TRECHO SELECIONADO:
──────────

1. Recrutamento e Seleção
Soluções automatizadas de triagem de currículos ou análise comportamental são cada vez mais comuns. Embora acelerem processos, carregam alto risco de reprodução de vieses históricos ligados a gênero, raça, escolaridade, idade, região entre outros.
- Risco: exclusão automática de perfis com base em padrões não explicáveis.
- Exemplo prático: algoritmos que priorizam candidatos de determinados grupos ou universidades, com base em dados enviesados, disfarçando essa priorização como “probabilidade de sucesso”.
- Caminho ético: manter revisão humana qualificada, diversificar os datasets, testar a equidade dos outputs com prompts provocativos e revisar periodicamente os critérios de ranqueamento.
2. Treinamento e Desenvolvimento
A IA pode recomendar trilhas de aprendizagem personalizadas, mas também pode reforçar preconceitos de carreira ou limitar o acesso de alguns perfis a conteúdos estratégicos.
- Risco: reforço de estereótipos (ex: homens em conteúdos técnicos, mulheres em temas comportamentais).
- Exemplo prático: sistema que evita recomendar conteúdos de liderança para quem veio de funções operacionais.
- Caminho ético: combinar curadoria humana, validação cruzada, e medir o impacto das recomendações sob a ótica da diversidade e inclusão.
3. Avaliação de Performance
Modelos que avaliam produtividade e engajamento ajudam a escalar a gestão, mas podem desumanizar decisões críticas como promoções e bônus.
- Risco: julgamento puramente quantitativo, ignorando contexto pessoal, histórico de entrega ou fatores invisíveis.

──────────

DADOS ARMAZENADOS:
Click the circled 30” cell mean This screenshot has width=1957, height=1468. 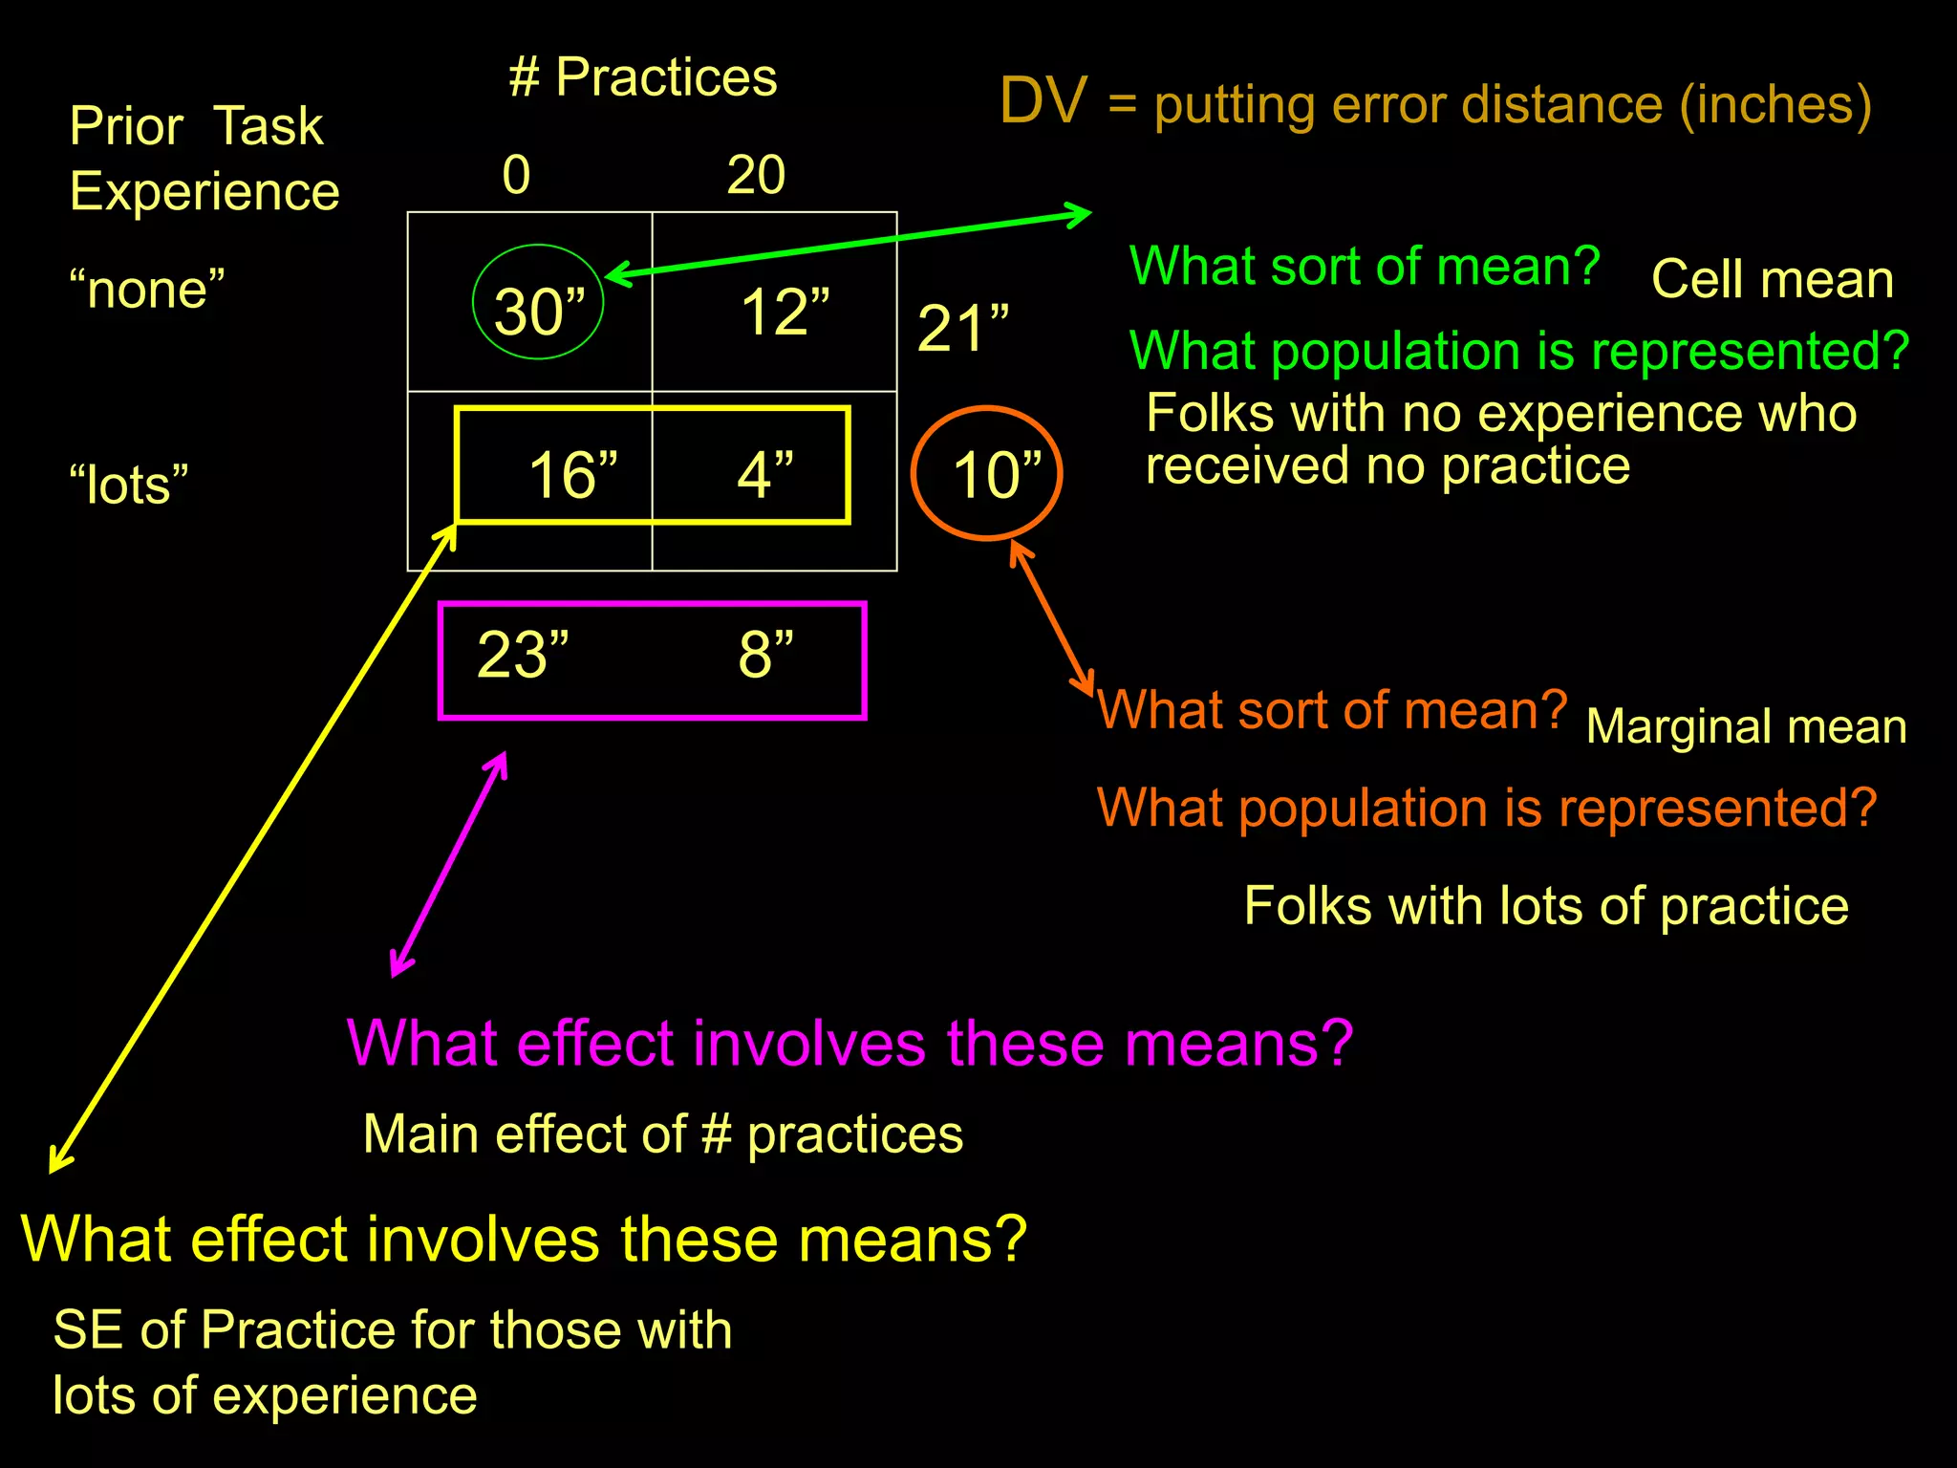point(538,311)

──────────

AÇÃO NECESSÁRIA: Por favor, atualize o trecho selecionado: reproduza a parte que vai de "3. Avaliação de" até "ou fatores invisíveis.", inclusive, substituindo "produtividade" por "eficiência".

RESULTADO DO EXERCÍCIO:
3. Avaliação de Performance
Modelos que avaliam eficiência e engajamento ajudam a escalar a gestão, mas podem desumanizar decisões críticas como promoções e bônus.
- Risco: julgamento puramente quantitativo, ignorando contexto pessoal, histórico de entrega ou fatores invisíveis.